Since Astropup last went into space, he has started to think big thoughts about the Universe. Now he is torn between the love of his owner, Jenny, and his thirst for space exploration. He returns to the launchpad for another mission with his companion the Major (who is a parrot in the Space Force). But this time the Major takes matters into his own beak.

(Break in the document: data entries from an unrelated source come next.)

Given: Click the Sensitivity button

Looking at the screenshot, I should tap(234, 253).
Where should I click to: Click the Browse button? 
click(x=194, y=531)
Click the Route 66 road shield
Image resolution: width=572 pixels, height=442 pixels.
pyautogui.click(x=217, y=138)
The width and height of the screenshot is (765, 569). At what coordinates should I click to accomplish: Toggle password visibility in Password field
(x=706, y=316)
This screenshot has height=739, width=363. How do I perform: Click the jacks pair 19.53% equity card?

My name’s Astropup, and if you are one of the pack that heard my earlier adventures, you’ll know that I have seen wonders and abominations in all four corners of the Universe. But in between my voyages through space, I lead a normal family life. I live with a little girl called Jenny who looks after me. You may recall that Jenny and her family moved to a sunny part of the world called Kuwait. Their home was in a compound surrounded by a high fence. There were other houses for the families called 'expats', and we all shared a big garden with shady palm trees and cooling fountains. Some might have called it paradise.
Every now and then, I would come across a cat creeping through the flower beds on its fat belly. I found that I had lost the urge to chase such pathetic creatures. When you have seen all infinity, you have bigger thoughts on your mind than pesky felines. Yes, thoughts, they were what ailed me. I hadn’t had many of them before, but seeing other worlds and meeting alien life forms expands a dog’s mind. I started to wonder if pampering and love might be a sort of slavery. I had an itch for freedom, and you couldn’t scratch it. I had seen the Planet of the Cats. I longed to discover the Planet of the Dogs.

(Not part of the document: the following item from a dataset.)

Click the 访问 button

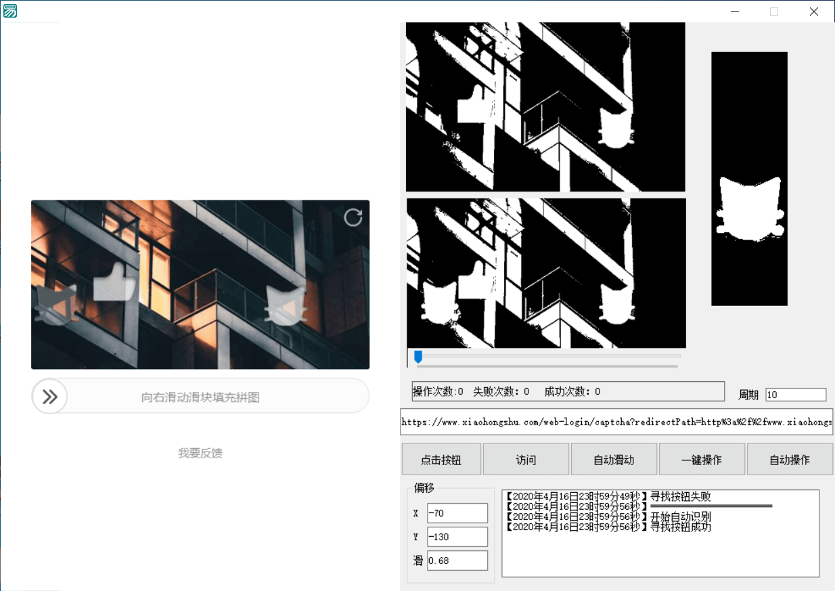pos(526,459)
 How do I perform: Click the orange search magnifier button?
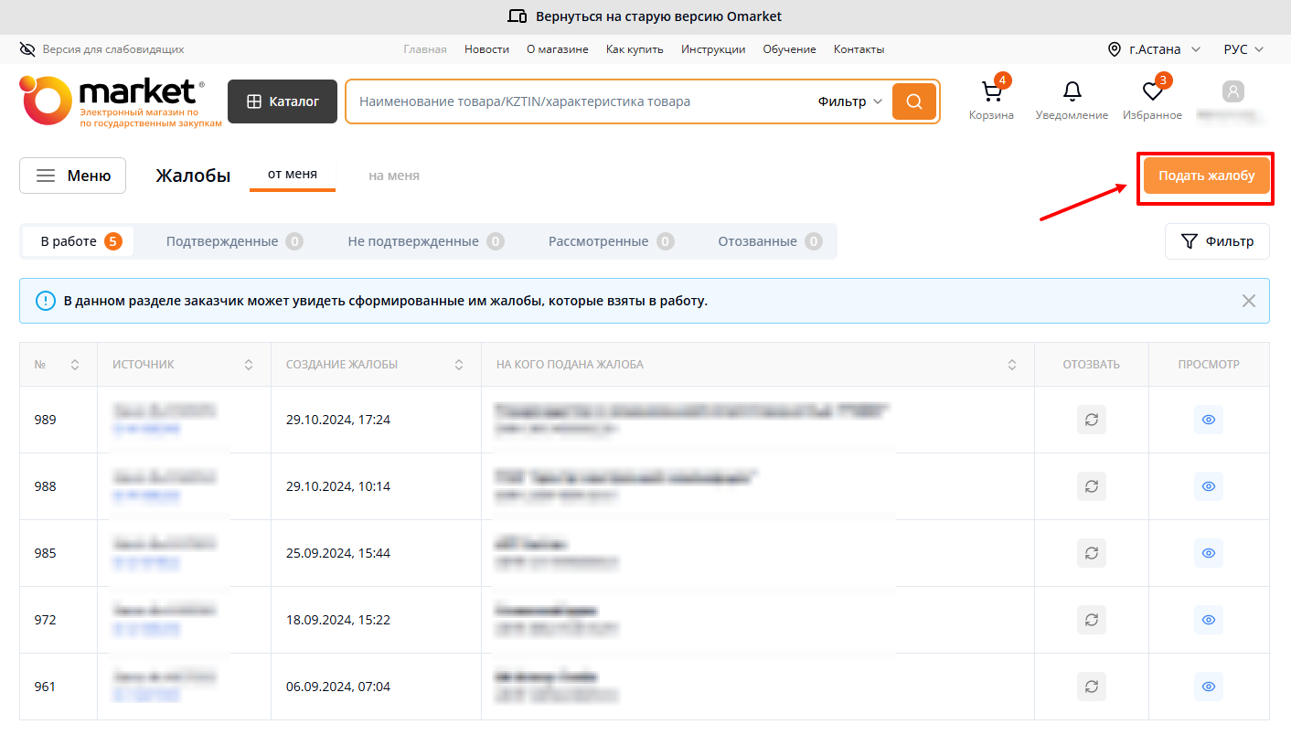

Sometimes I would put my paw in Jenny’s hand and she would gaze at me with loving eyes and say:
“Don’t worry darling Bonzo. I’m never ever going to let them shoot you up into space again. If they come to get you, I’ll hang on to you and I won’t let go. They’ll have to send me with you to the other side of the heavens, and Daddy will never let them do that.”

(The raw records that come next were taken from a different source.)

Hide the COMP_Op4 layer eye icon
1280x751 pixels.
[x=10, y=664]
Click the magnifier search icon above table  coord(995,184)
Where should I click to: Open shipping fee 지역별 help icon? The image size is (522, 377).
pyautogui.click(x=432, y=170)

'Bonzo' was what she called me by the way. It was an affectionate name, but it didn’t seem to fit me anymore. By then I thought of myself as Astropup, the space explorer. My exterior was the same fluffy, waggy friend that Jenny had known since puppyhood. But on the inside, I had changed.
The cruelest, most gut wrenching moment of my life took place one day in the garden of our compound. I was lying under an orange tree, when I heard an unhappy voice from within the house. It was Jenny crying and saying: “No no. I won’t let them take him. He’s my dog and he belongs here down on Earth, with me, for ever.”
Jenny ran out into the garden and flung her arms around me. I licked her face to tell her that I loved her, but I felt another force tugging at my heart. I saw a man with a Parrot sitting on his shoulder. He was my old friend and comrade – the Parrot I mean – and he squawked: “Hurry up old boy. The rocket’s on the launch pad." And with a woof I bounded over and joined him.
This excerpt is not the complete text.